Ockert Le Roux lives by light, not time.
Even if the full-time forestry worker could take his photos during the day, he would still be up before the sun, capturing a foggy crater or lopsided Milky Way.
"Fortunately the best light lives before and after work," Le Roux said.
"That sort of sunset and sunrise time, where light's really beautiful."
Despite having a professional-grade camera and major commissioned works to his name, the 56-year-old's advice to people wanting to take photos is quite simple and affordable.
"What do you see? How do you observe the world? What is your unique perspective?"
Le Roux's perspective has developed over four decades; he took his first stills aged 13 with a 1958 Pentax on a school camp near Cape Town, South Africa in 1976.
He almost died in a bus crash on the way there but what he remembered most is borrowing his dad's camera for the first time.
"The first thing I thought of when I came around was 'Where's this camera? Is the camera broken?'" Le Roux said.
"When I came back, and the photos were developed, Dad was fairly impressed."
Doesn't matter what gear you have
With 15 billion cameras in the world, Mr Le Roux said good photography was more about interpretation than access.
"Visual sense is so rich. You've got distance, you've got texture, you've got colour, movement and the brain needs to compute all those things," he said.
Things that are not limited by the camera you use.
"People still fall in that trap when they ask me, 'What's the best gear to take an image?' and they're all good," Le Roux said.
Phone cameras 'great for little things'
Le Roux particularly likes the freedom his mobile phone gives him in street photography.
"People blend into the crowd, so they disappear, you as a photographer disappear," he said.
Editor of Great Walks Magazine, and a keen photographer, Brent McKean has overseen dozens of outdoor photography competitions.

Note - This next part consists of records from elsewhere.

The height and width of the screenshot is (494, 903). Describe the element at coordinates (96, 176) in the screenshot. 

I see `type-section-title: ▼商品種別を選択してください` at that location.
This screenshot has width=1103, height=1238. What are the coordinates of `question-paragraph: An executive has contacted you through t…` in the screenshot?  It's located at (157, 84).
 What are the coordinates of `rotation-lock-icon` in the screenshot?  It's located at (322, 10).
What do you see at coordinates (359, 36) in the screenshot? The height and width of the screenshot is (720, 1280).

He said half of the entries nowadays were taken on mobile phones and it was photographer's eye that mattered, not the camera.

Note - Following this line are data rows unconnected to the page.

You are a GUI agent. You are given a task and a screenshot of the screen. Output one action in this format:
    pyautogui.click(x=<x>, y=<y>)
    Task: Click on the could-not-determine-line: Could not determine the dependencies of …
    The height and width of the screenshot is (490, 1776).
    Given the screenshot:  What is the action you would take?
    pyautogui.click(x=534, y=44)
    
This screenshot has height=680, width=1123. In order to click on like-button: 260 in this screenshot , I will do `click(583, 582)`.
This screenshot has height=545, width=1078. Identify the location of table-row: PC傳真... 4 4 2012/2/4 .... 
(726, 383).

"A blurry photo is a blurry photo, a photo without a subject is still not an interesting photo," Mr McKean said.
"My phone is great for little things like a sign, something small or something random.
Timing only half of it
It is not just light but the colour that motivates Le Roux.
After living in Mount Gambier on South Australia's Limestone Coast for six years, the South African has learned to be in sync with his new environment.
"Because you work with stars and seasons and sun, it becomes a natural thing you work out," Le Roux.
He calls this putting a photo in incubation.
As for finding the time to take advantage of that golden light at the start and end of the day, Le Roux says he has to make it happen.
"You have to make time; if you don't make time, invest in that time, you will never have time," he said.
Bringing history to life
Le Roux never liked history in school but has developed a passion for it through photography.
"People will ring me up and say, 'We've got this great story for you'."
Recently he was asked to photograph an old World War II receival station on a farmer's property.
Rather than just photographing a stagnant concrete slab, he asked two WWII veterans from the region to pose in the frame.
"They were not associated with that installation, but they were definitely associated with World War II," Le Roux said.
More cameras mean more stories told
Karen Irvine, the chief curator at the Museum of Contemporary Photography in Chicago, said it was hard to tell just how many of the photos the museum received had been taken on mobile phones or budget cameras.
"Many times we don't know how the photos were taken," she said.
She said camera phones have made photography a much more accessible art form and radically changed the way history is recorded.
"Images are very easy to circulate, we get to see events unfold in real time and from multiple perspectives," Ms Irvine said.